• What this task involves: Print, exactly as they appear in the listing below, the lines from the line with "Open the chat support widget icon" to the line with "You are a GUI", with both end lines kept.

• Data extract:
━━━━
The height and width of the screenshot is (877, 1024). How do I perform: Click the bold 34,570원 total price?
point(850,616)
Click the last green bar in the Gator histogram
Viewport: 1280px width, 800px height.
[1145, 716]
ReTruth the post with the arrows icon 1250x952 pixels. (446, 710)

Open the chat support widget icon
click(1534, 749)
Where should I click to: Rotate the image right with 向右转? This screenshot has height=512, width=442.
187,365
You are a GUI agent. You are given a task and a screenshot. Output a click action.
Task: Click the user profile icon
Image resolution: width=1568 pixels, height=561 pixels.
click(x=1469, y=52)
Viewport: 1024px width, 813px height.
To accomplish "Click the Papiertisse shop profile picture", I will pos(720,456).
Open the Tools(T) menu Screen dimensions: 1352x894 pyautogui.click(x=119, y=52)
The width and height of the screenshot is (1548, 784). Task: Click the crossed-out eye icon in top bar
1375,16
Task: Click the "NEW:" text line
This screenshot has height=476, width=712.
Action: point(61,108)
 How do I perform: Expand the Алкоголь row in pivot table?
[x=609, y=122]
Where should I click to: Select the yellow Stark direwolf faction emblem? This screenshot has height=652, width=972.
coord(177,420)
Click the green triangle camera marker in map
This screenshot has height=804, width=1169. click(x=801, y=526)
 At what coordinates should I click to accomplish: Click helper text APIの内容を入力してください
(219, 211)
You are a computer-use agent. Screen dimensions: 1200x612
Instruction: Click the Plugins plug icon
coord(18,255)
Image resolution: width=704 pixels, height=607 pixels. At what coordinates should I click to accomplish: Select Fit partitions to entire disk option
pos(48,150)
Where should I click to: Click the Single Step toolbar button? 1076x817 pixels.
━━━━
• Result of the task:
Open the chat support widget icon
click(1534, 749)
Where should I click to: Rotate the image right with 向右转? This screenshot has height=512, width=442.
187,365
You are a GUI agent. You are given a task and a screenshot. Output a click action.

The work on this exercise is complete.